Aşağıdaki okuma parçasında "YKS sistemindeki başarıyı" sözlerinden başlayıp "yere varıncaya dek." sözleri de dahil olmak üzere uzanan bölümü hiçbir değişiklik yapmadan yeniden yazınız.

**Okuma Parçası**
------------------------------

YKS sistemindeki başarıyı sağlama kriterlerinden birisi olan zaman yönetimi de, aslında verimli çalışma pratiklerinin parçalarından birisidir. Soru çözümlerine yönelik zamanın etkili kullanımı, pratik yoluyla öğrenilebilir bir unsurdur.

Burada önemli olan öğrenciye ulaşması gereken x birim zaman atamak ve onu o zaman dilimine zorlamak değil, kendi performansını en iyi düzeye çıkarmasıdır. Bu nasıl sağlanabilir: başlangıç olarak öğrenci, bir branş için (örneğin TYT Türkçe) bir denemeyi her zamanki hızıyla çözerse ortalama kaç dakikada tamamladığına bakar. Ardından bu süreyi referans noktası olarak ele alır ve sonraki her çalışmasında bu süreden -1 dakika inmeye çalışır, ta ki ulaşabileceği en iyi yere varıncaya dek.

Son olarak, bir diğer önemli unsur süreç içindeki stres yönetimidir. Özellikle lisenin son sınıfında olan, hem okul ile, hem de sınava çalışmayla ve sorumluluklarıyla iç içe olan öğrenciler için stres yönetimi kilit bir noktadadır. Stres, çok fazla olduğunda fizyolojik rahatsızlıklara dek gidebildiği gibi, çok az olduğunda dersleri boşlamayla ve aşırı rahatlıkla sonuçlanabilir.

Optimal düzeyde olduğunda ise, kişi için güdüleyici bir güç olarak kullanılabilir. Nitekim esasında stresin kişiye işaret ettiği nokta, ona neye önem verdiğini göstermesidir. Öğrencilerin, stresi azaltmaya çalışmak yerine, kendilerini tam olarak strese sokan etkenlerin ne olduğunu bulmaları için onu bir rehber olarak nasıl kullanabileceklerini öğrenmeleri gerekmektedir.

------------------------------

**Veri İçeriği**
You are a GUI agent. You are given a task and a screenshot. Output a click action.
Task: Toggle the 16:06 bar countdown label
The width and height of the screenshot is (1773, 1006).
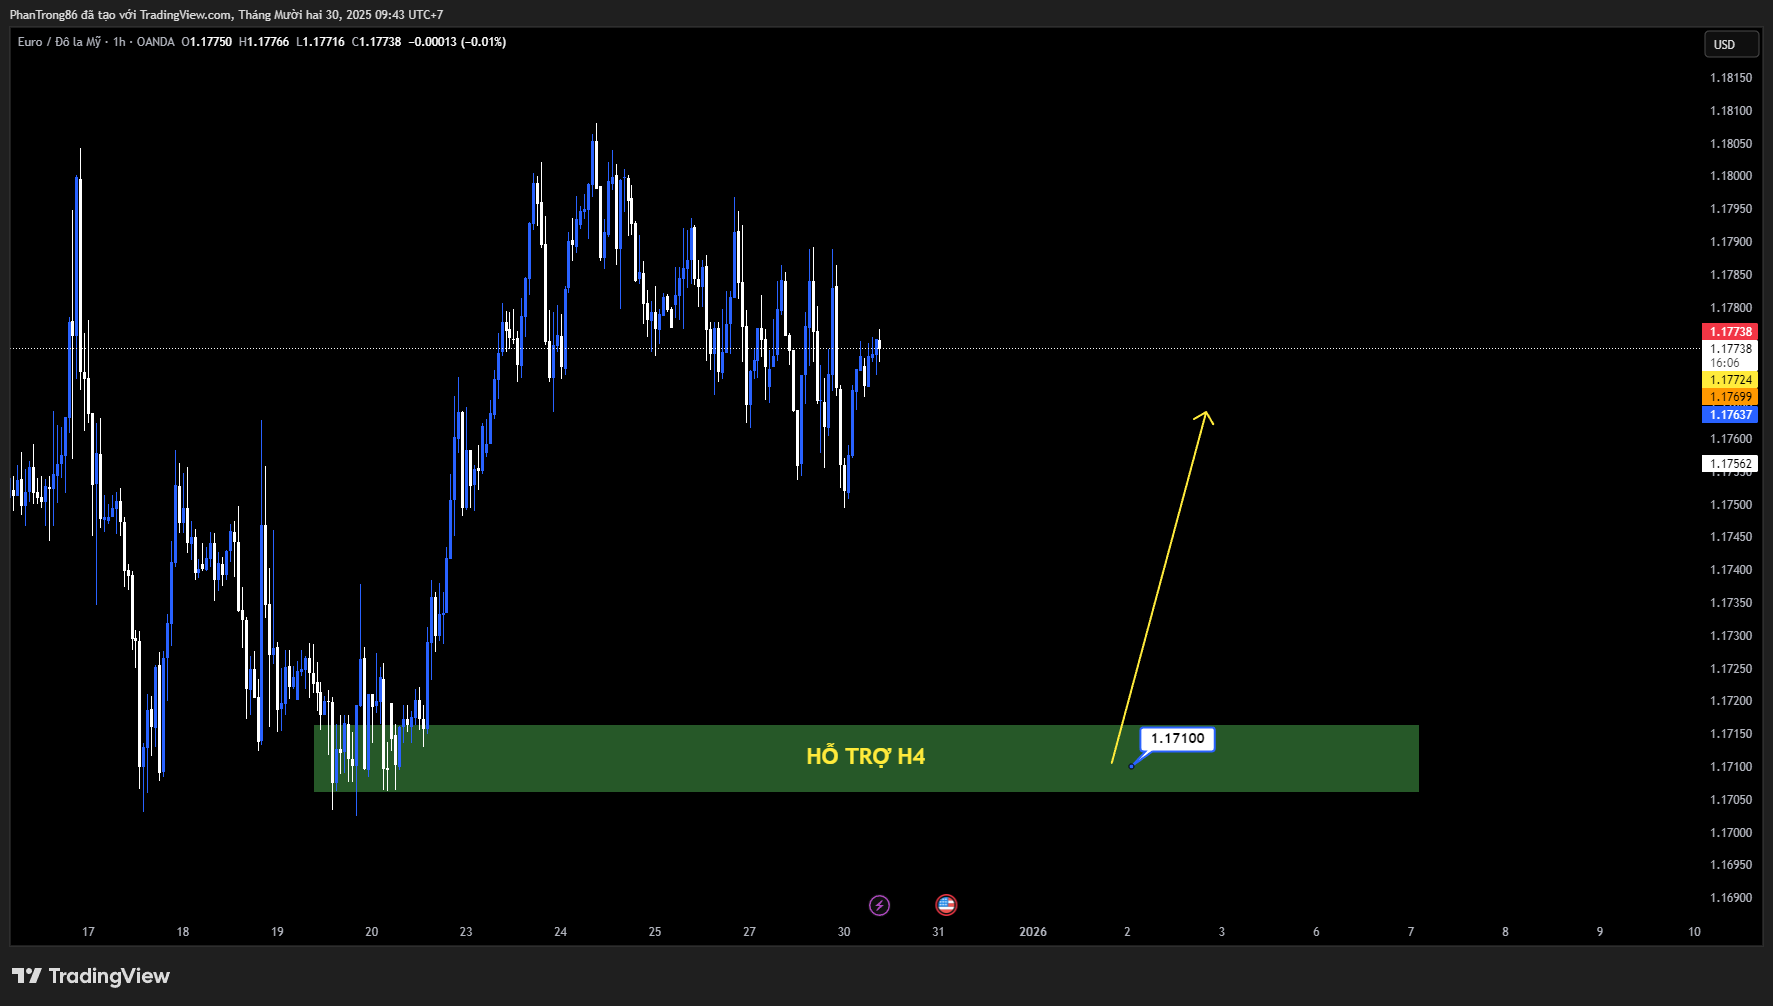[1729, 362]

------------------------------

**Görev Yanıtı**
YKS sistemindeki başarıyı sağlama kriterlerinden birisi olan zaman yönetimi de, aslında verimli çalışma pratiklerinin parçalarından birisidir. Soru çözümlerine yönelik zamanın etkili kullanımı, pratik yoluyla öğrenilebilir bir unsurdur.

Burada önemli olan öğrenciye ulaşması gereken x birim zaman atamak ve onu o zaman dilimine zorlamak değil, kendi performansını en iyi düzeye çıkarmasıdır. Bu nasıl sağlanabilir: başlangıç olarak öğrenci, bir branş için (örneğin TYT Türkçe) bir denemeyi her zamanki hızıyla çözerse ortalama kaç dakikada tamamladığına bakar. Ardından bu süreyi referans noktası olarak ele alır ve sonraki her çalışmasında bu süreden -1 dakika inmeye çalışır, ta ki ulaşabileceği en iyi yere varıncaya dek.